Government and Tories cheating the electorate, says PASC chair

25 Feb 10
Both Labour and the Conservatives have come under fire for not being honest about the damage that spending cuts will have on public services
By Lucy Phillips

26 February 2010

Both Labour and the Conservatives have come under fire for not being honest about the damage that spending cuts will have on public services.

At a Commons public administration select committee hearing yesterday, committee chair and Labour MP Tony Wright accused the government and Opposition of ‘cheating the electorate’. He said: ‘The public want to know what is going to happen to public services over the next five years. We are asking them to vote without being told.’

He earlier attacked a statement made by the prime minister in the Smarter Government white paper published last year. Gordon Brown’s promise not to damage public services despite the country’s ‘inescapable fiscal challenge’ was ‘not sustainable’, Wright said. ‘You cannot take £73bn out of the economy to fill a black hole while not doing any damage to public services, can you?’ he asked Chief Secretary to the Treasury Liam Byrne, who was giving evidence.   

Byrne disagreed with Wright’s repeated charges. ‘There will be a degree of pain but it does not damage our ability to deliver public services,’ Byrne said.

Wright, who is standing down as an MP at the election, insisted that damage to public services was inevitable, particularly as experts at the hearing had argued that the fiscal squeeze was ‘on a scale not seen in modern times’. Referring to an article in Public Finance, Wright said the government was denying the impact of ‘big cuts’ on departmental spending. The respected Institute for Fiscal Studies forecast these could be around 13%.

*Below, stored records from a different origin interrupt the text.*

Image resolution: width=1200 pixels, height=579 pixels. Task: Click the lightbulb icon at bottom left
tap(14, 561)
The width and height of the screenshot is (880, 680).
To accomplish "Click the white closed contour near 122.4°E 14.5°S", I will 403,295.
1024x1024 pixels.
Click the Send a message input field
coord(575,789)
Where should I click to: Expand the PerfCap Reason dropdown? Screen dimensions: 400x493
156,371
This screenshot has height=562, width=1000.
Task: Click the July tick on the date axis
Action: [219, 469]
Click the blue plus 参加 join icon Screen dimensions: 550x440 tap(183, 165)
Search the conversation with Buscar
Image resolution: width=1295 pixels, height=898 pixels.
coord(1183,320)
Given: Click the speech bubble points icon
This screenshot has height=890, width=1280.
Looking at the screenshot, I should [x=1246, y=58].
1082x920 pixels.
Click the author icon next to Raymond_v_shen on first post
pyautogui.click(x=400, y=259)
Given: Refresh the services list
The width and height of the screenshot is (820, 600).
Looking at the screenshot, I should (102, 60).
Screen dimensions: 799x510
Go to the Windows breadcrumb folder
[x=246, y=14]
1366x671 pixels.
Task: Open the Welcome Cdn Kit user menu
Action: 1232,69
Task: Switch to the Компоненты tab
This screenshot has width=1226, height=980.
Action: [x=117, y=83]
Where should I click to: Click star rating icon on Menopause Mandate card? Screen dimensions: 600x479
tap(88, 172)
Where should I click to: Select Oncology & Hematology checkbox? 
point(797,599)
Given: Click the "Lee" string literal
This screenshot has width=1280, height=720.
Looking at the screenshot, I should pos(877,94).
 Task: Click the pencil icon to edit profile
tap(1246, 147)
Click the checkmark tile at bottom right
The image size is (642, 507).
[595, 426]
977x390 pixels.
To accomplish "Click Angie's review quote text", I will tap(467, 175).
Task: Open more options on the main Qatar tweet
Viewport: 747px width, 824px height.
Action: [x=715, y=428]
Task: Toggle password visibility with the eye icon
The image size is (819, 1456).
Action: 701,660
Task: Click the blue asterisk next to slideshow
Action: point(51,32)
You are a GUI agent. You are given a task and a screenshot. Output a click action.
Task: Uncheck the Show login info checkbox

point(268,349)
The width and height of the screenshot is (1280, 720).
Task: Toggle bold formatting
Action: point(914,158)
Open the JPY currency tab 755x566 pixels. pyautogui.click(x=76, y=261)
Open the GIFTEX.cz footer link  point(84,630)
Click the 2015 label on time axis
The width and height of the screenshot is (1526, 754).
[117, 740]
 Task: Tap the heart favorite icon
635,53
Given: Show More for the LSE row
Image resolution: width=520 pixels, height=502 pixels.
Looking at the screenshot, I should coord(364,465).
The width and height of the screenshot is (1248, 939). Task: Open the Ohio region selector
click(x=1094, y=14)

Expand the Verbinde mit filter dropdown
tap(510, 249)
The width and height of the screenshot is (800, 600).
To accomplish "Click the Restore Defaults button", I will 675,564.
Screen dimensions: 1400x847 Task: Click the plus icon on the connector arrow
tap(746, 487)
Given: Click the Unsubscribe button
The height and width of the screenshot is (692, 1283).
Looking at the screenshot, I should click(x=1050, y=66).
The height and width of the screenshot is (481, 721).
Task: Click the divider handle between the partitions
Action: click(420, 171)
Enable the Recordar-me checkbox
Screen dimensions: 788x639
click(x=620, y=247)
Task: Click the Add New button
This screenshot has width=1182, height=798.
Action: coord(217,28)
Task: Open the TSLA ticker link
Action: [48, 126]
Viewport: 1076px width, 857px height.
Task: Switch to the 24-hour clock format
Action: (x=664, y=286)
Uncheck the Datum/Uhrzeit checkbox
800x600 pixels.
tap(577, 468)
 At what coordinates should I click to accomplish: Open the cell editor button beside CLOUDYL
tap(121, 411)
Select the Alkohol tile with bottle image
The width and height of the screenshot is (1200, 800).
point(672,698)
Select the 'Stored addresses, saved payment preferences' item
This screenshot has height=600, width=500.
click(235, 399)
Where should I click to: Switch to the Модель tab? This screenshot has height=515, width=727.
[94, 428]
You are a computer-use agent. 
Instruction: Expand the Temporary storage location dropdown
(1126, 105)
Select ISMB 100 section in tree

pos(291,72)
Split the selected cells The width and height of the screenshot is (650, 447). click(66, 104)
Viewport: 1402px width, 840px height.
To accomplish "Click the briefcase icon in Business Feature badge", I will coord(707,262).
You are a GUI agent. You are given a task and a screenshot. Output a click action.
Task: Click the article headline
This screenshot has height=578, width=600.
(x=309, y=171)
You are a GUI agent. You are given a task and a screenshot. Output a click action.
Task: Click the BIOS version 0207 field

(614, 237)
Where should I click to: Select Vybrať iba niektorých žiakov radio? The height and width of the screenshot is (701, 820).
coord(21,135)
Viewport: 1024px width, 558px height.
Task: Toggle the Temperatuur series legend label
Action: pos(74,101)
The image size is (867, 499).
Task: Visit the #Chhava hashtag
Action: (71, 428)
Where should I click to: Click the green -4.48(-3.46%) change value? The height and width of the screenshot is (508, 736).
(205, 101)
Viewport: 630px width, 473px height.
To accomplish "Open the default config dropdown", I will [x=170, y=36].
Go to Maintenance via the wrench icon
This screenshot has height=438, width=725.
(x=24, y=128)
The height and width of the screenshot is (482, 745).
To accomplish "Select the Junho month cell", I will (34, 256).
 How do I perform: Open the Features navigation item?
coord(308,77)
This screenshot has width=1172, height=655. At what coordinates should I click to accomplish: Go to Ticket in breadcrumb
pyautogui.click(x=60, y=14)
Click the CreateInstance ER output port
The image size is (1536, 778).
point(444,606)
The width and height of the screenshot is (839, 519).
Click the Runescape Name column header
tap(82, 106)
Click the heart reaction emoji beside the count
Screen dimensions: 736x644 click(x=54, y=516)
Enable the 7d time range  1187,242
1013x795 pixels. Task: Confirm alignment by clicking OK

But Byrne said the IFS was making a number of ‘simplifying assumptions’ and the Treasury expected unemployment to come down by more than the economists predicted, adding up to savings of £10bn by 2014. While conceding that ‘there may be some things we have to stop’, Byrne said savings could mainly be achieved through cutting spend on external consultants, marketing and back-office functions. ‘It’s perfectly possible to make careful savings in administration that protects public services,’ he added.

Byrne also revealed that further savings, through greater use of shared services and moving more jobs out of central London, would be unveiled in March’s Budget. More quangos would also come under threat.

The chief secretary to the Treasury also told the MPs that public sector workers would be more willing to accept pay freezes and a squeeze in public spending because their pay rise had risen by 25% in the past ten years, compared with an average rise of 22% in the private sector. ‘This investment makes it easier for us to say to public servants that public spending and their pay will be tougher,’ he said.

On February 24, shadow chancellor George Osborne vowed to be ‘straight’ with the British public over Tory plans to cut public spending. Delivering the annual Mais lecture at Cass Business School in London, Osborne said the Conservatives would ‘not shy away’ from tough decisions on public spending.

In contrast to Labour’s pledge to wait until 2011 to begin addressing the country’s record £178bn deficit, the Tories would start this year. ‘Making an early start, on your own terms, creates the space for better targeted cuts,’ he said.